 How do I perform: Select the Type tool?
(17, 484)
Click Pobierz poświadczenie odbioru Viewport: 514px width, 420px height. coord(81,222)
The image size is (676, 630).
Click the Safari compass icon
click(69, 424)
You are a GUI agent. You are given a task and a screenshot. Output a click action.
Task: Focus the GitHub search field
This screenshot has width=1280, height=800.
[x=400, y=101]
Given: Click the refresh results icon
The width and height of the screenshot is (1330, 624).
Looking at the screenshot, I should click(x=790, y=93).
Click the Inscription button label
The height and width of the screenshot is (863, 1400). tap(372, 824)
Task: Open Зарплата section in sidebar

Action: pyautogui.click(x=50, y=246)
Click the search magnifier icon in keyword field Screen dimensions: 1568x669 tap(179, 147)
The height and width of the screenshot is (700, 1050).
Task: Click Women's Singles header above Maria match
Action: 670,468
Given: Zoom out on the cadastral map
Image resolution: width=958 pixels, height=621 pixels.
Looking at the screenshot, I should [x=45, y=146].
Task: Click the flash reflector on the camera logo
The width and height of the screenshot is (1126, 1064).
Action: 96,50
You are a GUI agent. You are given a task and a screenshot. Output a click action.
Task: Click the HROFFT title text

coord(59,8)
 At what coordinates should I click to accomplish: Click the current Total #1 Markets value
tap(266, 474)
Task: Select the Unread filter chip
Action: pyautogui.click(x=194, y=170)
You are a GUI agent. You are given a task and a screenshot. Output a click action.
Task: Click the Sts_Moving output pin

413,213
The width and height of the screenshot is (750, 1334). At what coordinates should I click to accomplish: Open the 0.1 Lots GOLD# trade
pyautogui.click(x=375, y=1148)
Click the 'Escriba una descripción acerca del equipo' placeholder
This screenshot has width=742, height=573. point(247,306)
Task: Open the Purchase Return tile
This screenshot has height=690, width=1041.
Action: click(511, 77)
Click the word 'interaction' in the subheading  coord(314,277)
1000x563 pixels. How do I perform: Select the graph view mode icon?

Task brief.
Extract each line from the listing above, please, and repeat it exactly.

Exercise solution.
 How do I perform: Select the Type tool?
(17, 484)
Click Pobierz poświadczenie odbioru Viewport: 514px width, 420px height. coord(81,222)
The image size is (676, 630).
Click the Safari compass icon
click(69, 424)
You are a GUI agent. You are given a task and a screenshot. Output a click action.
Task: Focus the GitHub search field
This screenshot has width=1280, height=800.
[x=400, y=101]
Given: Click the refresh results icon
The width and height of the screenshot is (1330, 624).
Looking at the screenshot, I should click(x=790, y=93).
Click the Inscription button label
The height and width of the screenshot is (863, 1400). tap(372, 824)
Task: Open Зарплата section in sidebar

Action: pyautogui.click(x=50, y=246)
Click the search magnifier icon in keyword field Screen dimensions: 1568x669 tap(179, 147)
The height and width of the screenshot is (700, 1050).
Task: Click Women's Singles header above Maria match
Action: 670,468
Given: Zoom out on the cadastral map
Image resolution: width=958 pixels, height=621 pixels.
Looking at the screenshot, I should [x=45, y=146].
Task: Click the flash reflector on the camera logo
The width and height of the screenshot is (1126, 1064).
Action: 96,50
You are a GUI agent. You are given a task and a screenshot. Output a click action.
Task: Click the HROFFT title text

coord(59,8)
 At what coordinates should I click to accomplish: Click the current Total #1 Markets value
tap(266, 474)
Task: Select the Unread filter chip
Action: pyautogui.click(x=194, y=170)
You are a GUI agent. You are given a task and a screenshot. Output a click action.
Task: Click the Sts_Moving output pin

413,213
The width and height of the screenshot is (750, 1334). At what coordinates should I click to accomplish: Open the 0.1 Lots GOLD# trade
pyautogui.click(x=375, y=1148)
Click the 'Escriba una descripción acerca del equipo' placeholder
This screenshot has width=742, height=573. point(247,306)
Task: Open the Purchase Return tile
This screenshot has height=690, width=1041.
Action: click(511, 77)
Click the word 'interaction' in the subheading  coord(314,277)
1000x563 pixels. How do I perform: Select the graph view mode icon?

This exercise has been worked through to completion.